*INFORMATION SUPPLIED:*
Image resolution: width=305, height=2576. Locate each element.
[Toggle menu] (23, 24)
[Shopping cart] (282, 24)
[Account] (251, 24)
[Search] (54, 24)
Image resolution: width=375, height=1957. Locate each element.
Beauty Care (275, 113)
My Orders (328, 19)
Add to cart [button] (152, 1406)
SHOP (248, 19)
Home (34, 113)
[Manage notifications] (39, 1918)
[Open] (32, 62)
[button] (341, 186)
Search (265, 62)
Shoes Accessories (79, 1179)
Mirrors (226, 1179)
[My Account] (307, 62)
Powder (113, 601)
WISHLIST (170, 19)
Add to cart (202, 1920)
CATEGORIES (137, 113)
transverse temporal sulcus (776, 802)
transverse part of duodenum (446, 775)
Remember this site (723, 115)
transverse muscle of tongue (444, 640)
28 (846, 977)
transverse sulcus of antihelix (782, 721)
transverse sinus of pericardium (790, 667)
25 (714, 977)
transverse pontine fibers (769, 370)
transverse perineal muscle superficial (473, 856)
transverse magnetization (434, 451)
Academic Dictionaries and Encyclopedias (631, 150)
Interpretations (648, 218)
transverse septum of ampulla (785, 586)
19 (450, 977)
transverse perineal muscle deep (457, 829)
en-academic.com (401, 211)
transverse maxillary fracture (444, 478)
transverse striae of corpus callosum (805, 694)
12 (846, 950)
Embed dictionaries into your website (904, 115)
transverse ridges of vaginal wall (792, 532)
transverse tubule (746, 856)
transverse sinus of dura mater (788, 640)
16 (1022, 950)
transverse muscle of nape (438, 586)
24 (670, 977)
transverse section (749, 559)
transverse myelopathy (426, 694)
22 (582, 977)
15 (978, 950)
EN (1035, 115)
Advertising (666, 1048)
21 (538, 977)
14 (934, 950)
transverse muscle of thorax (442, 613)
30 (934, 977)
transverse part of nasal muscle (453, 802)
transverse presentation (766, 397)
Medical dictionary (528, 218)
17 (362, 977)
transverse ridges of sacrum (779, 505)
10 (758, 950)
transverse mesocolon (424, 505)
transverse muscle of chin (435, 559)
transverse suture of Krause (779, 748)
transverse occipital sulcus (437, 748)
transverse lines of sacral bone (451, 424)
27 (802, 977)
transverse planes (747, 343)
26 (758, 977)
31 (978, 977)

*REQUIRED WORK:* An exact transcription of the lines from the start of the listing through the line bearing "Add to cart (202, 1920)" is the whole answer.

*ANSWER AREA:*
Image resolution: width=305, height=2576. Locate each element.
[Toggle menu] (23, 24)
[Shopping cart] (282, 24)
[Account] (251, 24)
[Search] (54, 24)
Image resolution: width=375, height=1957. Locate each element.
Beauty Care (275, 113)
My Orders (328, 19)
Add to cart [button] (152, 1406)
SHOP (248, 19)
Home (34, 113)
[Manage notifications] (39, 1918)
[Open] (32, 62)
[button] (341, 186)
Search (265, 62)
Shoes Accessories (79, 1179)
Mirrors (226, 1179)
[My Account] (307, 62)
Powder (113, 601)
WISHLIST (170, 19)
Add to cart (202, 1920)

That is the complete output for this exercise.